[AVAILABLE RECORDS]
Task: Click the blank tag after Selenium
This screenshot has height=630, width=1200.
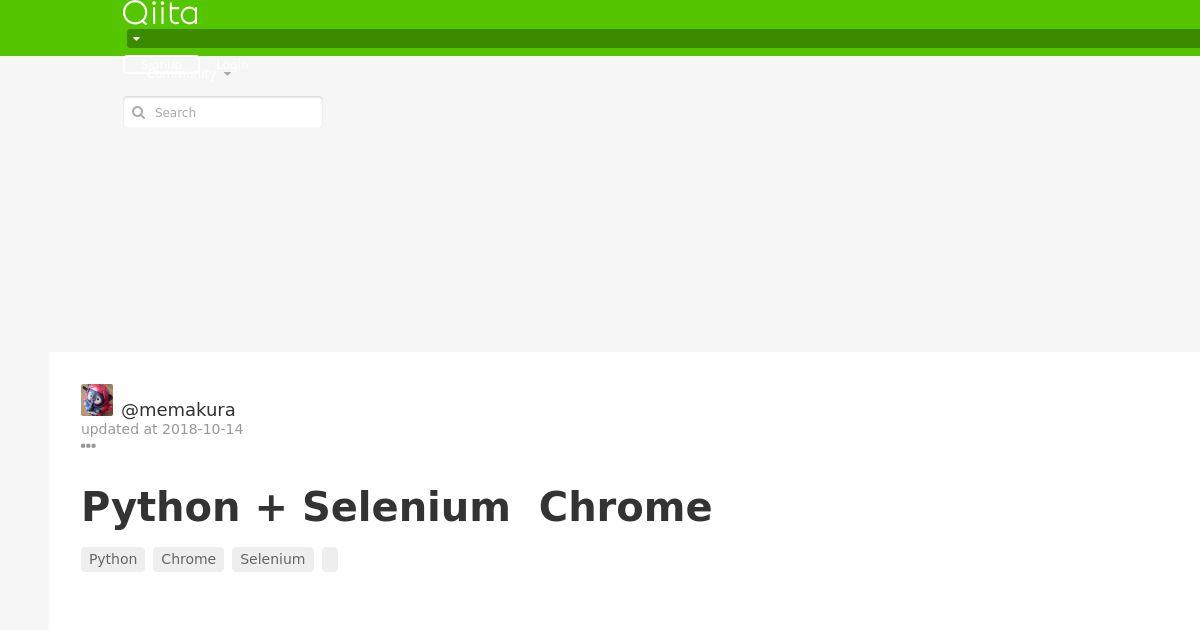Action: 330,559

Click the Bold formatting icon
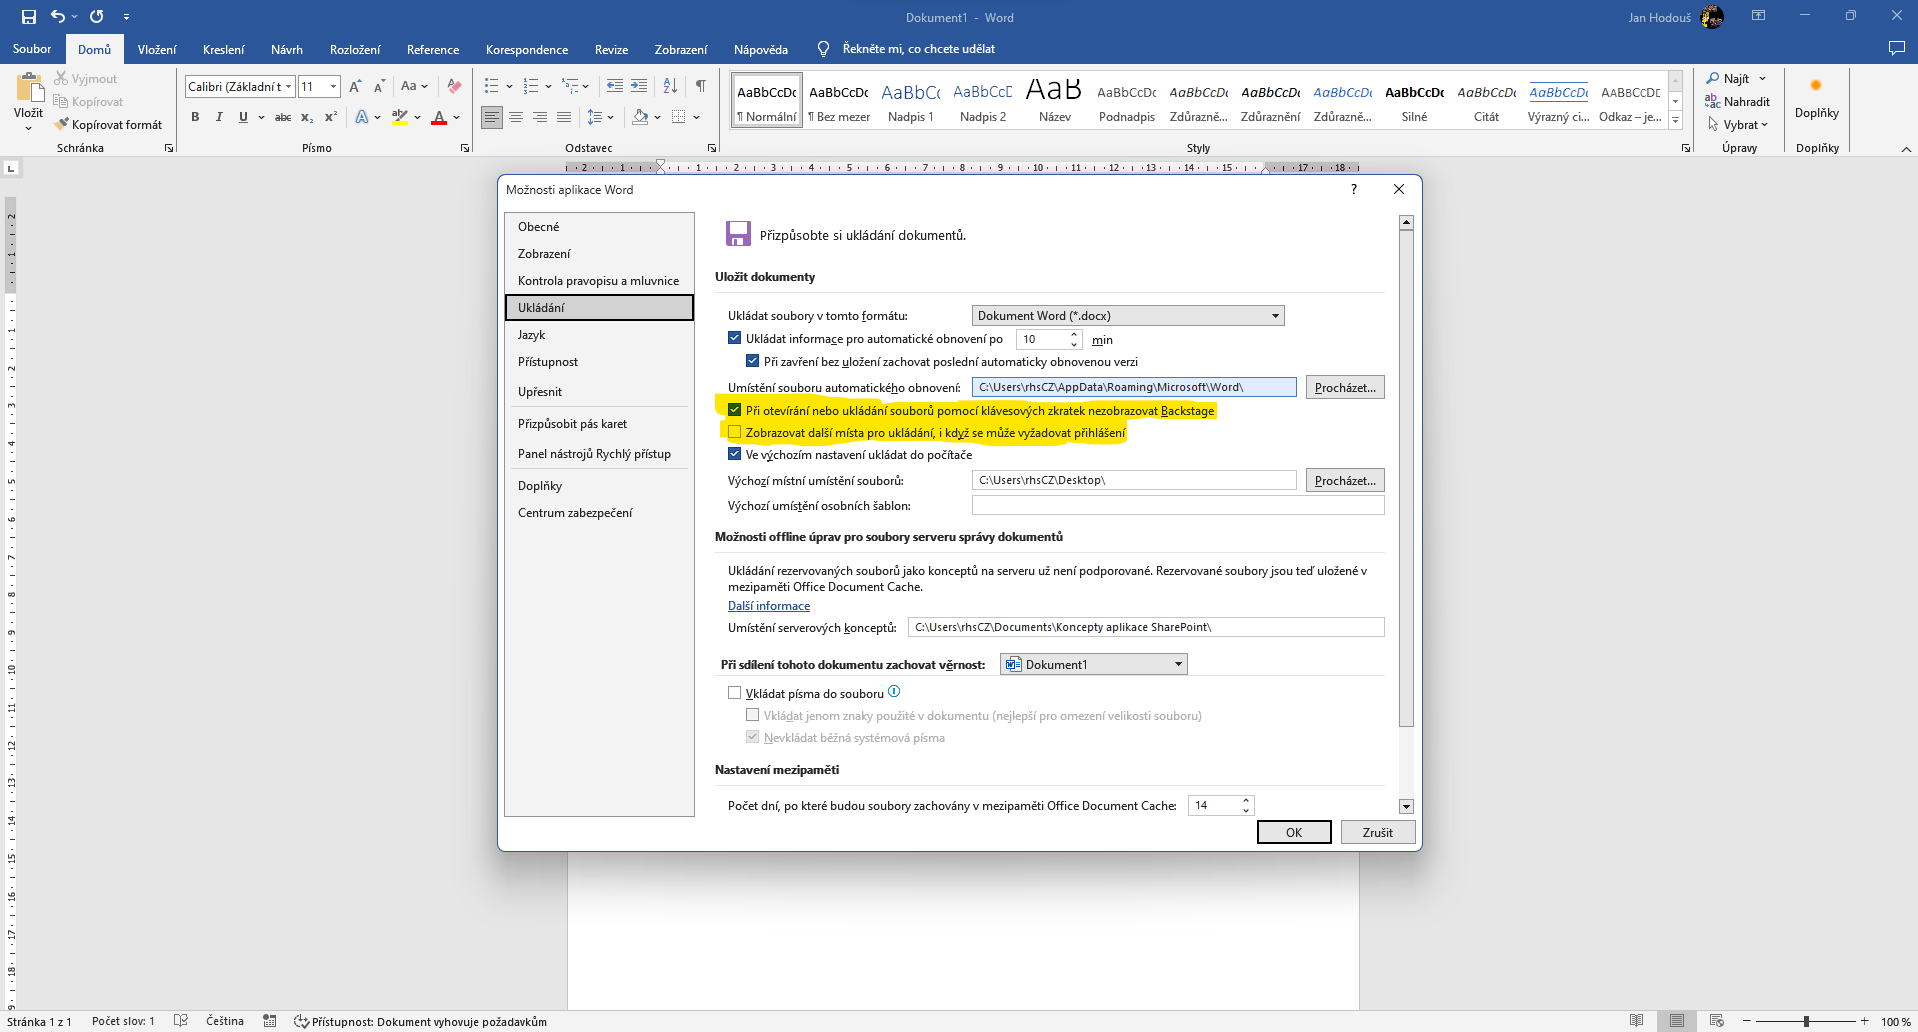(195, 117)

[PROBLEM REQUIREMENTS] Leave the pictures aside and transcribe only the lines from the one holding "This screenshot has height=630, width=1200." through the final line of the records above.

[TASK RESPONSE]
This screenshot has height=630, width=1200.
Action: 330,559

Click the Bold formatting icon
(195, 117)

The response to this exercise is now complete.